YOU KNOW WHAT THEY SAY: SMALL CARBON FOOTPRINT...

In a town where you are what you drive, I don’t. Which implies, I suppose, that I’m not.

I can drive. And do when I have to. I’d just rather not. It’s a New Yorker thing probably, and after 20 years in LA, I should just shut up, eat my CPK “pizza” and drive. I should take the thrill of driving seriously and trade in my perfectly serviceable cars for ultimate driving machines.

Sorry, no. While most men my age pore over slick sports car brochures, I’ll have to find a non-fuel-injected way to assuage my midlife crisis. (My plan to preempt it by slowly venting disaffection since age 14 hasn’t worked at all.)

Good news: I’ll have plenty of time to think about it on my bicycle commute. That’s right, LA, I’m part of the solution now. Getting more exercise, producing less greenhouse. Don’t thank me…. Really, after all this planet’s done? Nothing rotates like Earth… and that Van Allen belt - crazy! Greatest planet in the Solar System, ladies and gentlemen…. ...It’s the least I can do. Besides, now my wife can drive our gas-guzzling Prius and I can save the penguins.

Don’t get the wrong idea. I’m not squeezing my buns of steel into bike shorts; not stretching a brightly emblazoned Spandex jersey over my sinewy frame like some juiced-up Belgian. No special shoes, no clip-on pedals That’s cycling. That has allure like all things European. I’m biking. The only ones I’m impressing with my “wheels” are kindergartners looking to upgrade from their tricycles.

I’m all the more self-conscious because of my route: five miles from South Pasadena through San Marino and into Pasadena. I’m navigating some pretty exclusive real estate and I’m well aware that middle-aged dorks on bikes are part of what they’re looking to “exclude.”

=====

EXERCISE GOAL:
Continue the humor piece about biking to work in Los Angeles, picking up after its last sentence.

INFORMATION SUPPLIED:

=====

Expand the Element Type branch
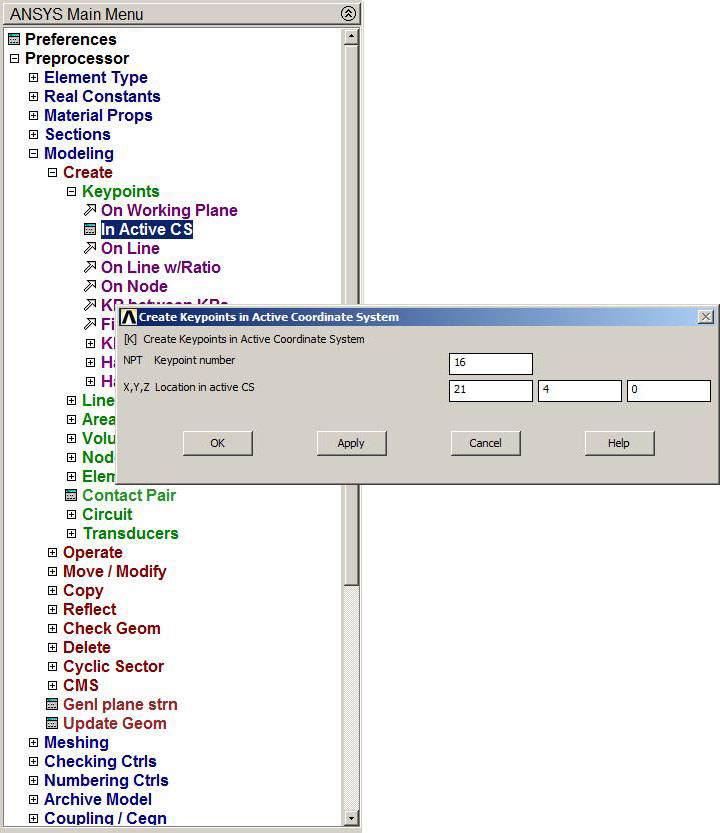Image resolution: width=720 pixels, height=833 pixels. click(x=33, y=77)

=====

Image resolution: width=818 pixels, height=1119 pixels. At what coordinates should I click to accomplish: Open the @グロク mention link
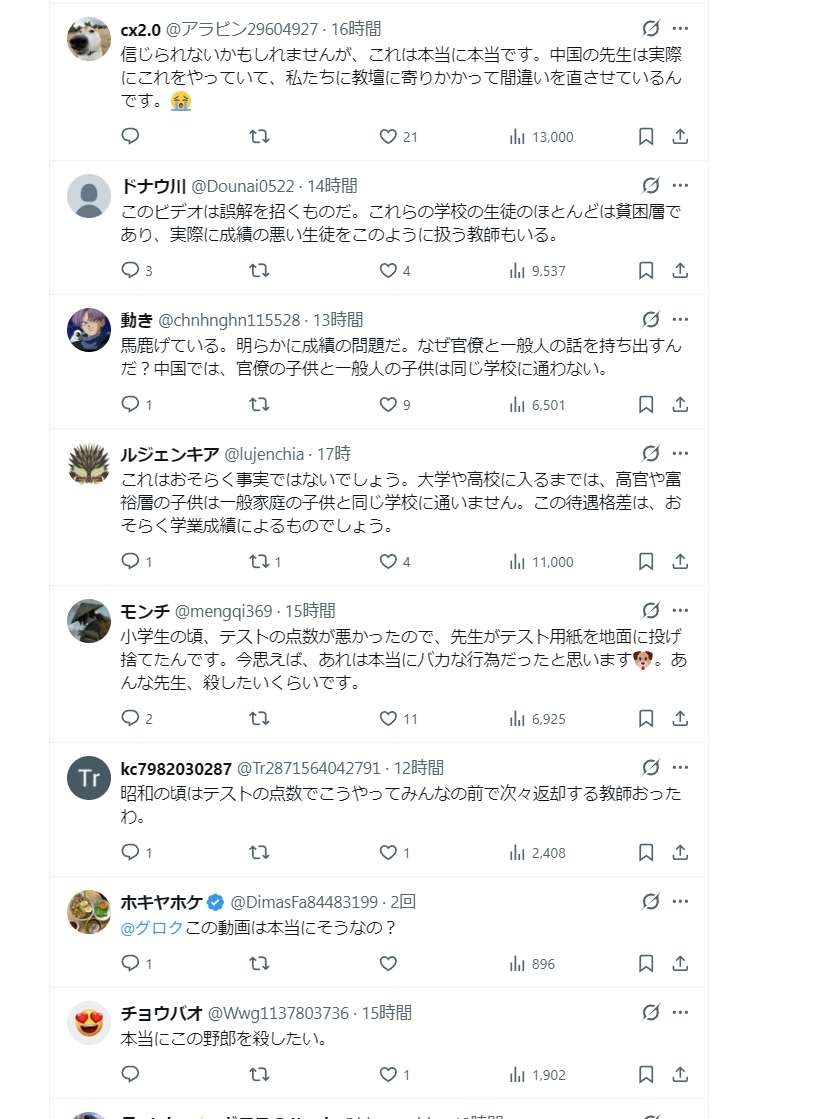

=====

EXERCISE ANSWER:
But one day, riding past Cal Tech, it hit me like a ton of neutrinos (yes, they have mass). This is the land of make-believe. Tom Cruise isn’t a spy; Ryan Seacrest isn’t “talent.” So why couldn’t I - on my unglamorous bike, bespectacled, be-backpacked, pasty and helmeted - pass for a professor? A Caltech professor… yah! Image problem solved.

Now, when those lawyers and producers and investment bankers whiz past me in their finely tuned suspensia, for all they know, I’m an internationally renowned scholar in a field they’ve never heard of. I might be some shmuck leaning on the curb, panting… or maybe I’m a Nobel Laureate. Suck on that, Mr. 9 to 5!

And as you drive off, you’re regretting having picked on nerds like me at school. You’re reexaminging your whole cruddy suit and tie existence, the rat race, the toadying to the boss. While I - Einstein-like on my bike… am conquering cancer, perfecting cold fusion, transplanting flavor genes into supermarket tomatoes.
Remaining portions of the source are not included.